[Exercise]
Extract, word for word, each line from the line holding "479x448 pixels. Task: Switch" through the end of the records. Omit every picture.

[Source data]
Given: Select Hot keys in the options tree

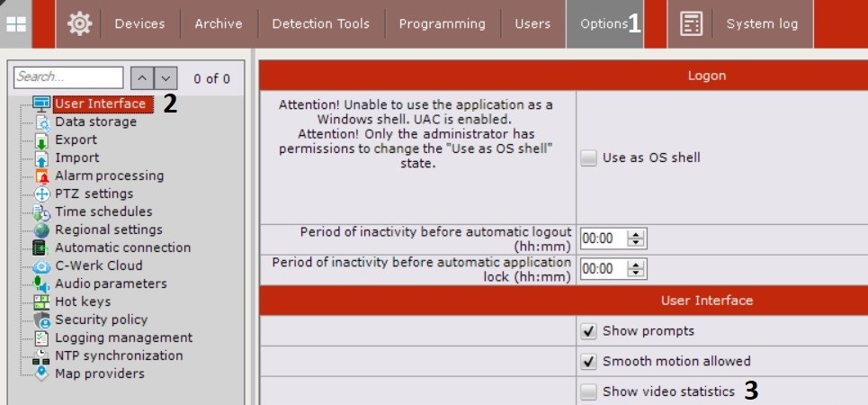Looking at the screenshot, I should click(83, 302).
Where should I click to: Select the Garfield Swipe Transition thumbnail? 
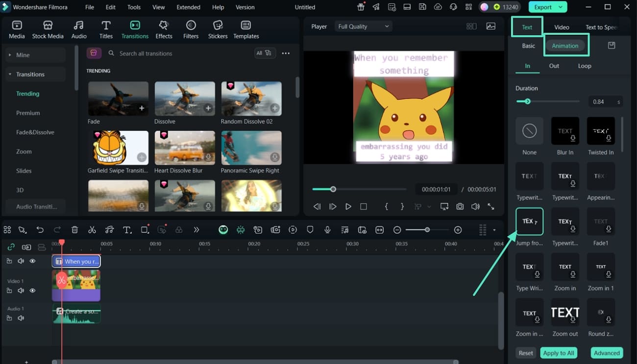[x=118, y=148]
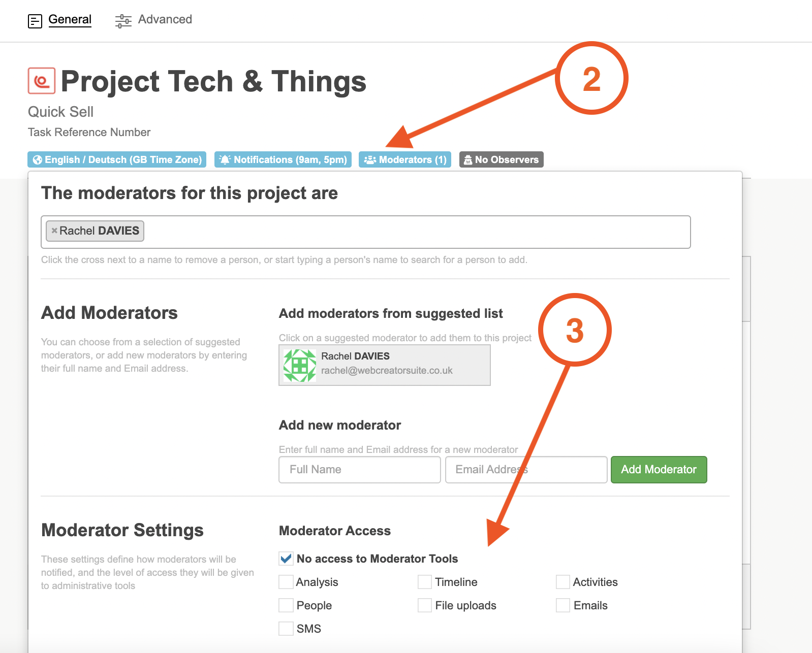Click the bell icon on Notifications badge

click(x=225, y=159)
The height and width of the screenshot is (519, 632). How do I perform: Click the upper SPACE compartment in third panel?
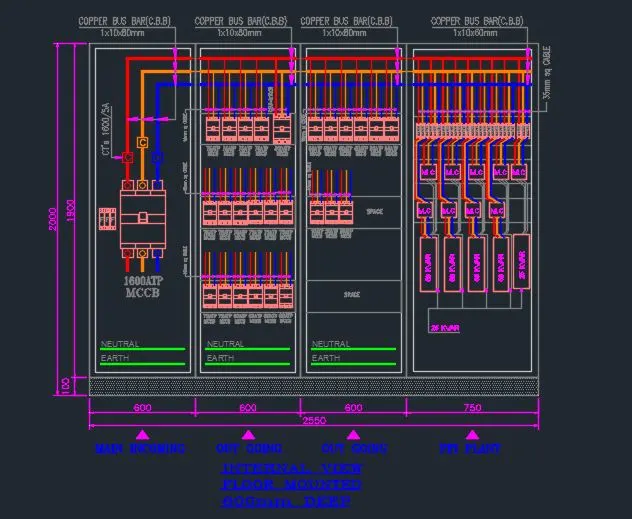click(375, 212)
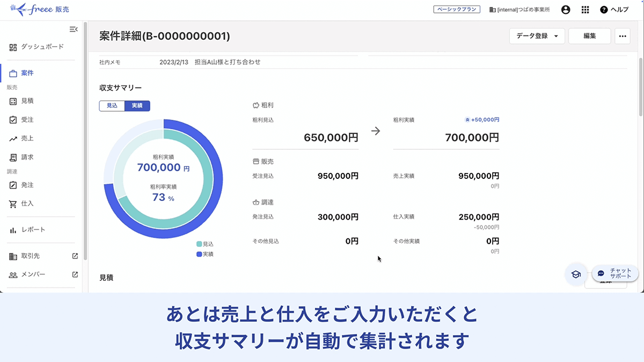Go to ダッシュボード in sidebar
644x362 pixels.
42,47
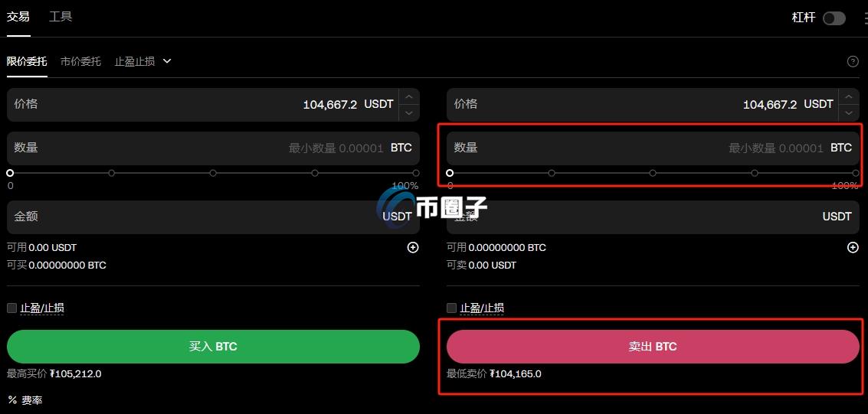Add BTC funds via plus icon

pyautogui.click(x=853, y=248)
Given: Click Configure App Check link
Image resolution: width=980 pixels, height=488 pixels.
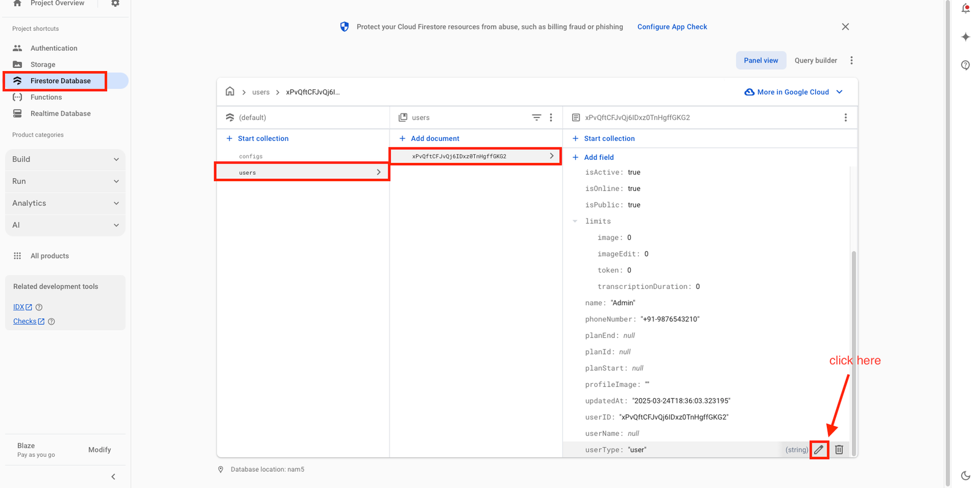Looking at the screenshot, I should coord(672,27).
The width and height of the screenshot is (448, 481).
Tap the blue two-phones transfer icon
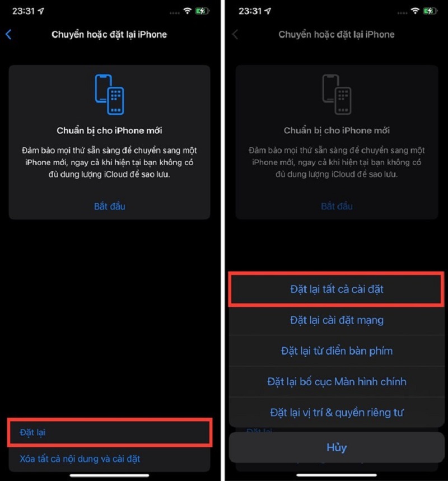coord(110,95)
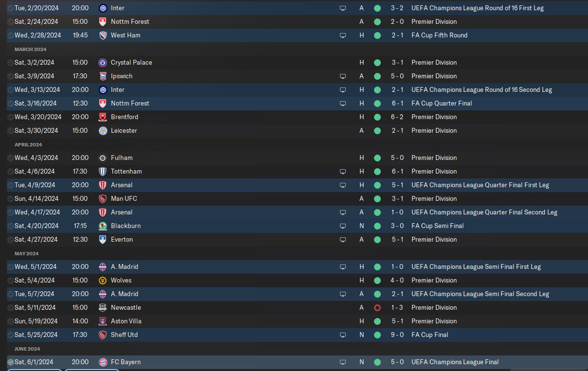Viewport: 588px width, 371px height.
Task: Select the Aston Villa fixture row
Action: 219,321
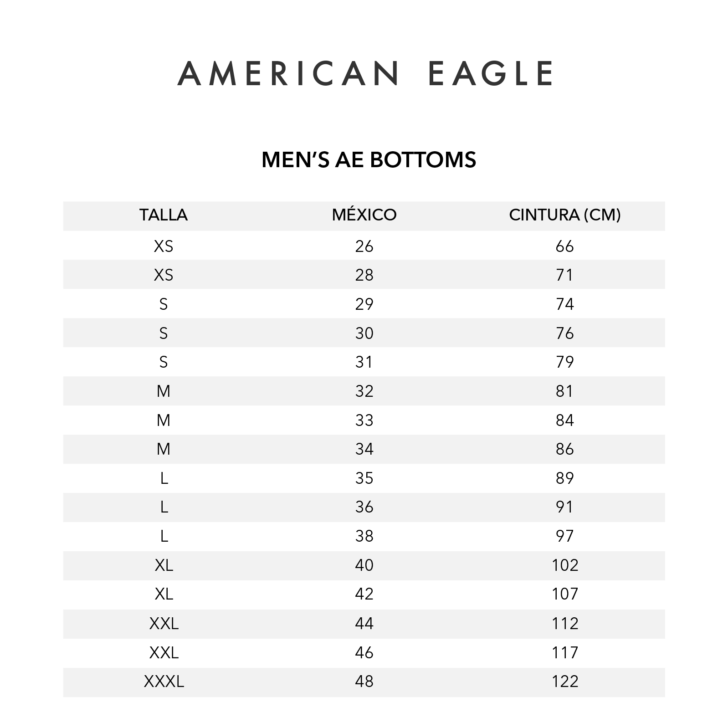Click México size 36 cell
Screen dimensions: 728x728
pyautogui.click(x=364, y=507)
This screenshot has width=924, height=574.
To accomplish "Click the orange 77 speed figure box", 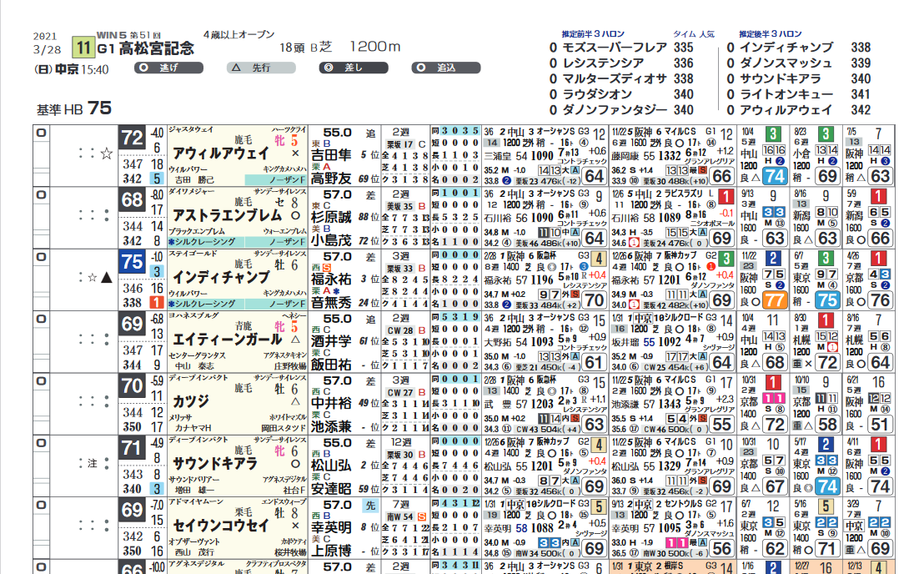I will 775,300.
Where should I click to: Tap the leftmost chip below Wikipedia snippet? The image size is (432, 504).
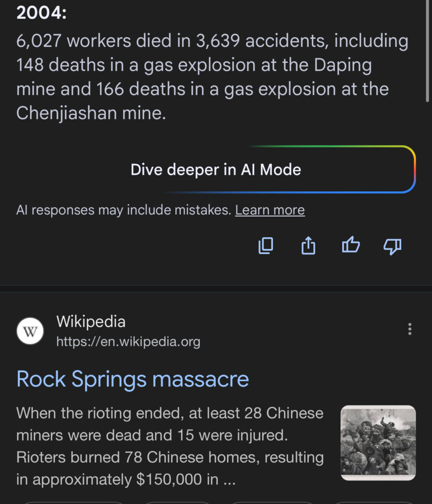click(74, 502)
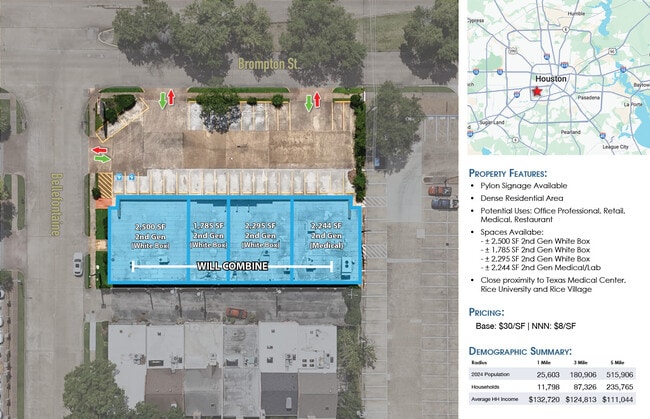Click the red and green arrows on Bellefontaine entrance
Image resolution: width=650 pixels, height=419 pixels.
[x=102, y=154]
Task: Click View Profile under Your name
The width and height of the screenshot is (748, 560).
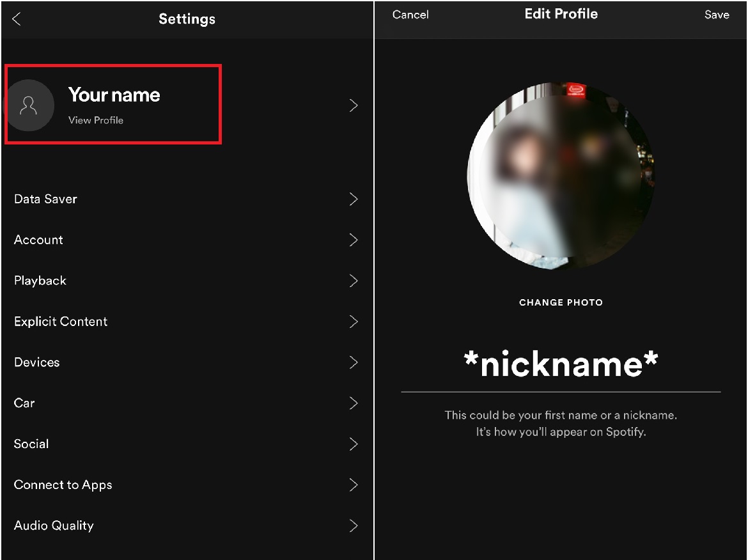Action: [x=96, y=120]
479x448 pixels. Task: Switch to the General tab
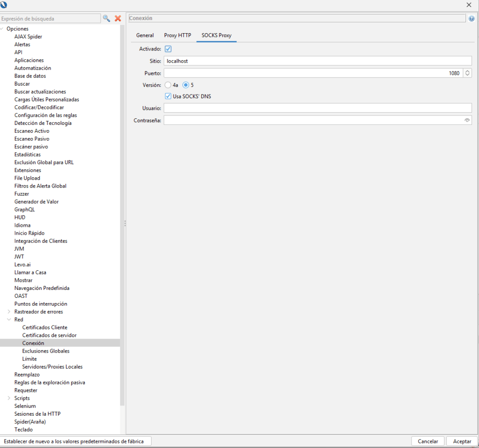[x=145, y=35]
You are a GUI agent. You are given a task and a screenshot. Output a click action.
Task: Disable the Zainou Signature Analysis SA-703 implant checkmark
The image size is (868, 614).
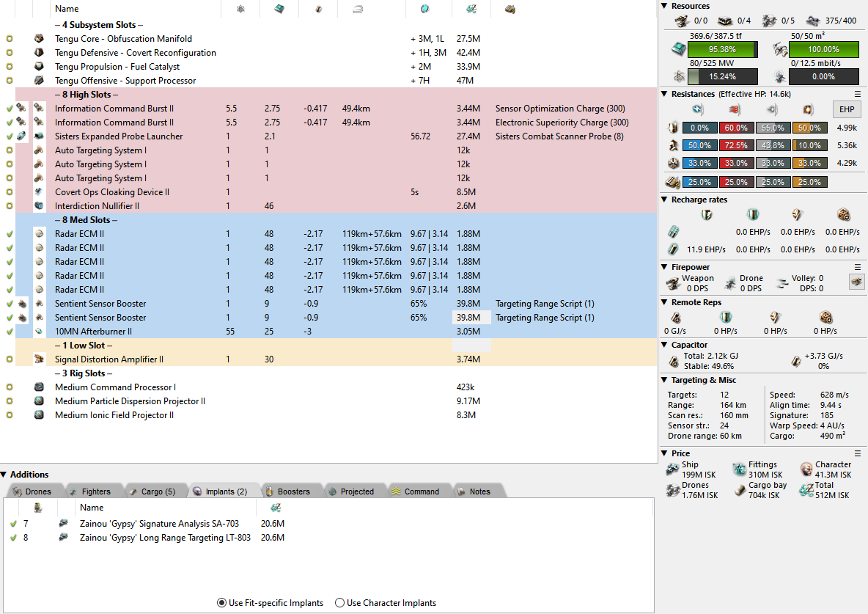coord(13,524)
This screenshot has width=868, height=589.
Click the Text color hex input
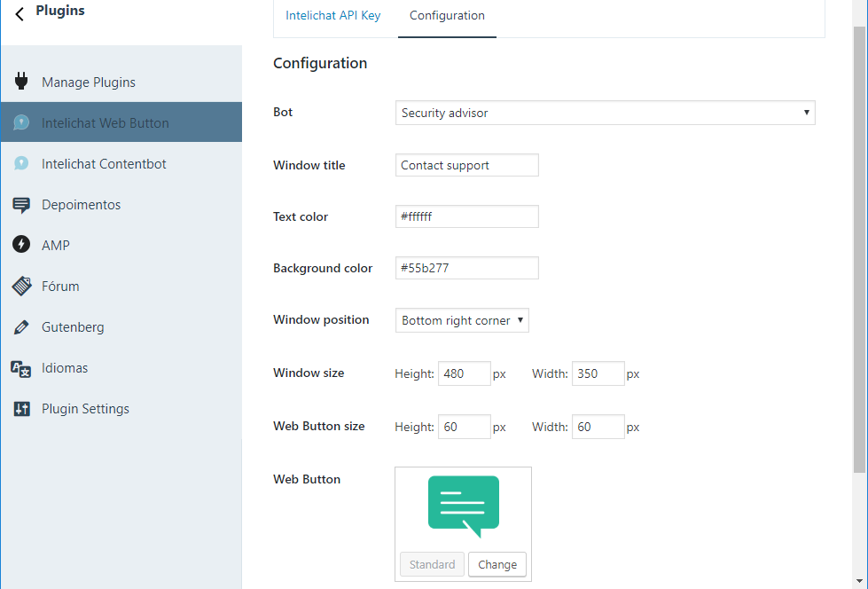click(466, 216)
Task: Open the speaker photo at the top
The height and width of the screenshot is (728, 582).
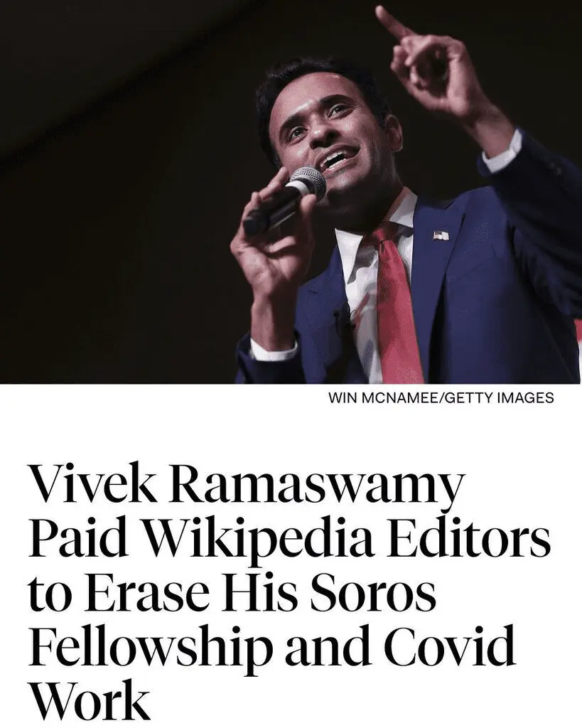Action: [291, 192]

[Task response]
479x448 pixels. Task: Switch to the General tab
[x=145, y=35]
You are a GUI agent. You are given a task and a screenshot. Output a click action.
Task: Disable the Zainou Signature Analysis SA-703 implant checkmark
The image size is (868, 614).
coord(13,524)
This screenshot has width=868, height=589.
Click the Text color hex input
click(466, 216)
Task: Open the speaker photo at the top
The height and width of the screenshot is (728, 582).
Action: [291, 192]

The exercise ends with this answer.